Les “leçons sur la démocratie” que le brave GW dispense au Rest Of the world sont le sujet principal, pour l’heure, de ces quelques remarques. La dernière en date, il fallait s’y attendre, est pour Vladimir Poutine, hier 9 mai à Moscou même. GW et le reste ne s’embarrassent pas de la politesse élémentaire qui est d’éviter de faire une leçon trop bruyante à celui qui vous reçoit pour célébrer les 27 millions de morts de son peuple durant sa “Grande Guerre Patriotique”. Face à GW, l’ancien officier du KGB acquiert une dimension humaine qui fait penser que la principale vertu de l’américanisme est bien, dans sa tentative étrange de niveler jusqu’à zéro le reste, de faire exister ce reste au-delà de ce qu’on pouvait en attendre. Par antithèse en un sens, nous existons à mesure que le pauvre GW est insignifiant, — et, pour ce cas, voilà que Poutine montrerait des vertus de mesure et de bon sens. (Pour le reste, Falloujah vaut bien la Tchétchénie, et avec les intérêts en plus lorsqu’on ajoute Abou Ghraib, Guantanamo et ainsi de suite.)
Donc, en mission à Moscou, GW a tenu son rôle, en brave petit soldat, notamment dans son discours de prédicateur de la démocratie. Cette fois, il s’était fait moucher par anticipation, Poutine ayant relevé la veille qu’à la contestation de la pureté du système démocratique russe on pouvait, sans grandes difficultés, opposer les approximations yankees du système démocratique américaniste. (Poutine à la CBS le 8 mai: « Four years ago, your presidential election was decided by the court. The judicial system was brought into it. But we're not going to poke our noses into your democratic system because that's up to the American people. » Plus loin: « In the United States, you first elect the electors and then they vote for the presidential candidates. In Russia, the president is elected through the direct vote of the whole population.
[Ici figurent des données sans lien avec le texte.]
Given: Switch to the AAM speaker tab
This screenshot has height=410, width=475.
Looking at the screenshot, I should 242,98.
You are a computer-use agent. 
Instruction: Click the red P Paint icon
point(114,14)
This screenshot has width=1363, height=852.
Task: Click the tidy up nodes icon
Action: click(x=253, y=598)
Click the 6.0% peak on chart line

That might be even more democratic. ») Si l’on ajoute les joyeusetés de “Her Majesty’s Chaos”, avec la mirobolante démocratie britannique en action, on observe que le monde anglo-saxon ferait bien, à son tour, d’envisager d’entrer en réparations selon les discours qu’il adresse aux autres.
Qu’importe, fidèle à ses entêtements la “politique” américaine continue, montrant autant d’irresponsabilité que d’insignifiance, et une inefficacité qui va jusqu’à son effet contraire. (On dit qu’elle suit le schéma d’une “doctrine Rice”, sur laquelle nous nous empresserons de revenir pour en dire ce que nous en savons.) Une source européenne proche de la Commission notait qu’ « il aurait été sans doute impossible de maintenir nos relations avec la Russie, au niveau où elles sont et malgré les grandes difficultés et les incidents de même type puisque nos fonctionnaires ne peuvent s’empêcher eux aussi de donner leurs leçons de démocratie, s’il n’y avait eu les interventions publiques américaines qui repoussent constamment les Russes vers d’autres engagements, particulièrement avec les Européens ».
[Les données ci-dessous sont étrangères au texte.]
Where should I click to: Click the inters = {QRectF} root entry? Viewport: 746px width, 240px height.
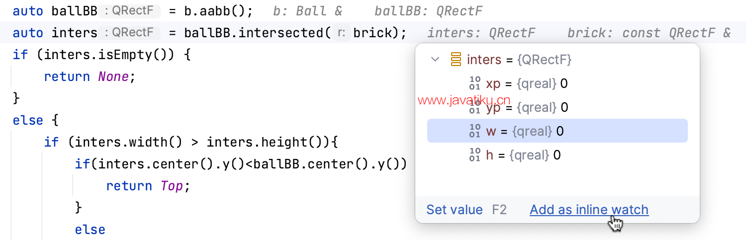point(519,60)
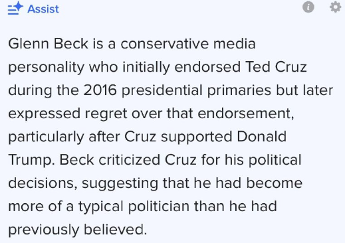Click the word decisions in the text
This screenshot has height=243, width=345.
coord(42,183)
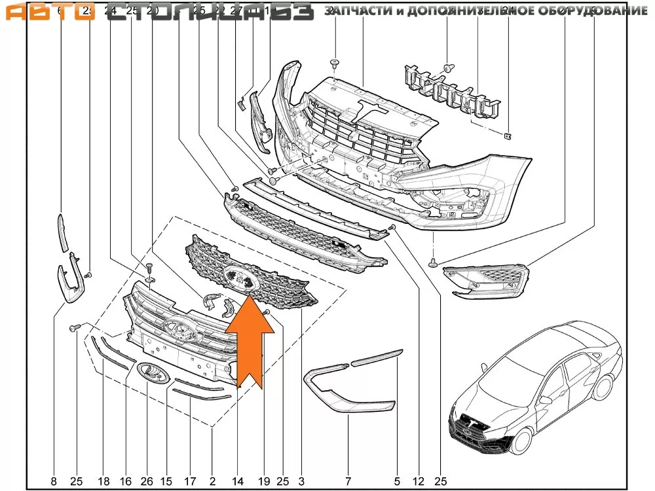Select part number 19 label
Image resolution: width=655 pixels, height=491 pixels.
(263, 482)
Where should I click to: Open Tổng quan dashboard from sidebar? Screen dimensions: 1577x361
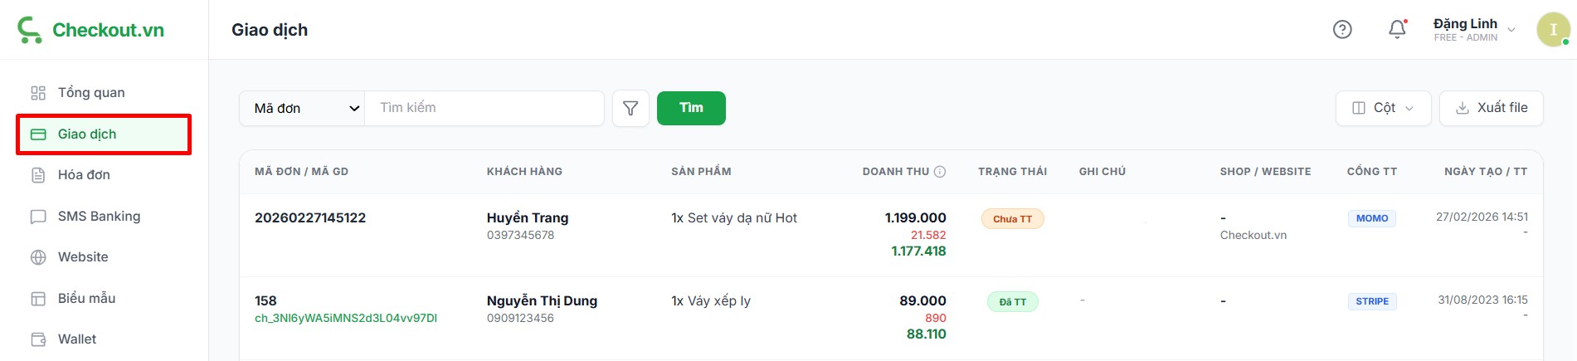click(90, 93)
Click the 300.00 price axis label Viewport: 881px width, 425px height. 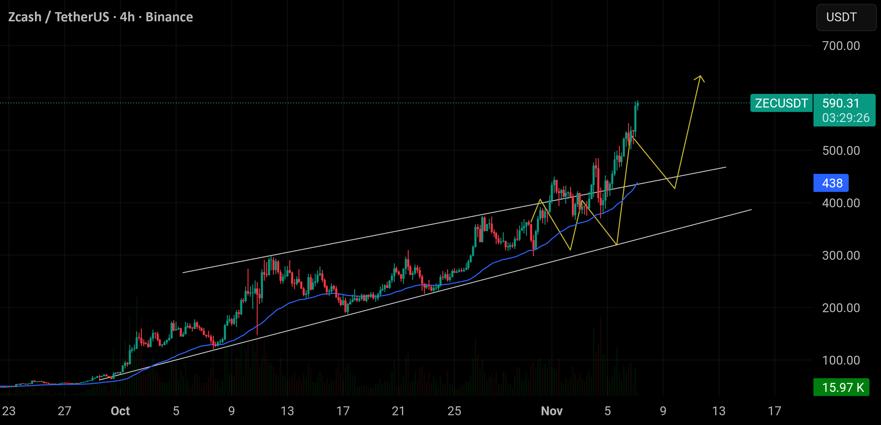tap(841, 255)
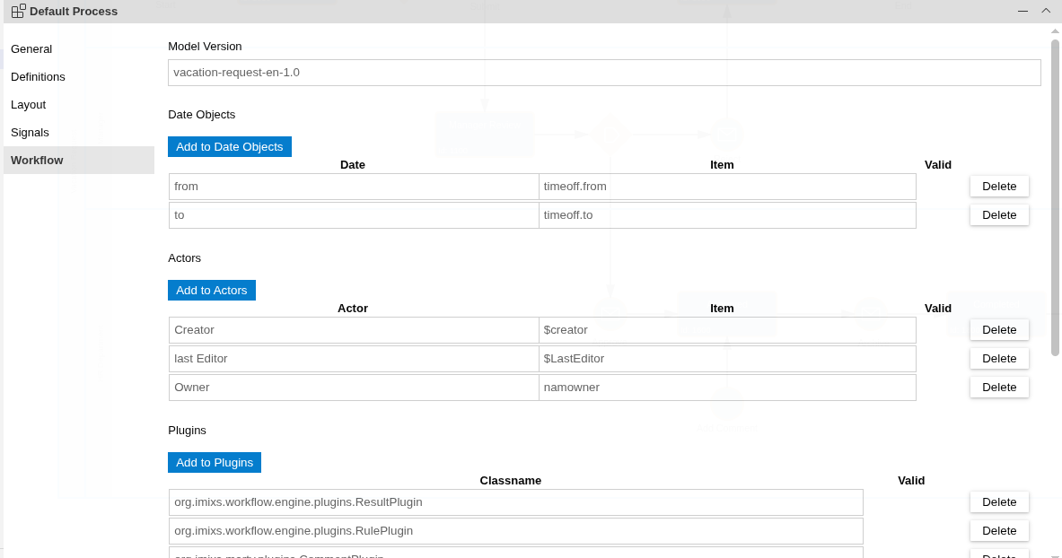Viewport: 1062px width, 558px height.
Task: Switch to the Definitions tab
Action: (38, 76)
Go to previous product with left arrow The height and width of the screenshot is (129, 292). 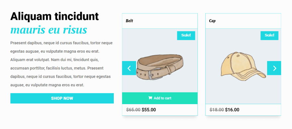[129, 68]
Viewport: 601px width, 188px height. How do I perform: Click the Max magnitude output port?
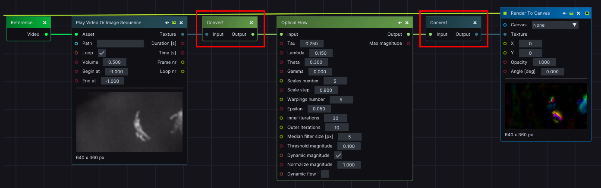click(x=408, y=44)
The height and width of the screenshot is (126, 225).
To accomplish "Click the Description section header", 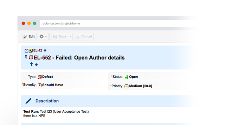I will coord(47,101).
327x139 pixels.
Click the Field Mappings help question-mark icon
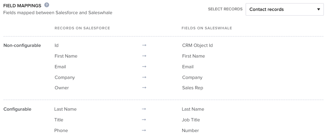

La “politique” américaine contribue également à cimenter les liens politiques entre la Russie et la France (avec l’Allemagne et l’Espagne en plus de la France), alors qu’on en annonce régulièrement la distension ou la rupture depuis 2003 et la guerre en Irak. Poutine l’a encore montré dans un long message qu’il a adressé à Chirac pour le 60ème anniversaire de l’armistice de 1945. Les Russes sont particulièrement sensibles au fait que les Français rappellent systématiquement le rôle fondamental de la Russie pendant la Deuxième Guerre mondiale; la Russie, avec l’Angleterre, a effectivement contribué d’une manière absolument décisive à la victoire. (La Wehrmacht a été cassée en tant que machine de guerre à Stalingrad et à Koursk, avant que les Américains n’interviennent de façon importante, le 6 juin 1944, alors qu’ils étaient restés jusqu’alors complètement effacés, — durant la campagne en Afrique, — et encore minoritaires pendant la campagne d’Italie). Ce fait est totalement ignoré du côté américain et de leurs alliés divers en Europe. D’où ce passage dans le message de Poutine à Chirac, le 8 mai, en plus de la statue de De Gaulle inaugurée à Moscou (il n’y a pas de statue de De Gaulle à Washington) :
« Durant quatre années, interminablement longues et difficiles, notre peuple s'est battu en vue de la victoire future. Sur le chemin du bunker de Hitler, nos soldats ont défait 600 divisions ennemies. C'est sur le front de l'Est que les nazis ont enregistré les trois quarts de leurs pertes durant la Seconde Guerre mondiale. Après avoir libéré son propre territoire en 1944, l'armée soviétique a franchi les frontières de l'URSS pour débarrasser onze autres pays européens du fléau nazi. Et c'est au nom de cela qu'un million de nos combattants sont tombés.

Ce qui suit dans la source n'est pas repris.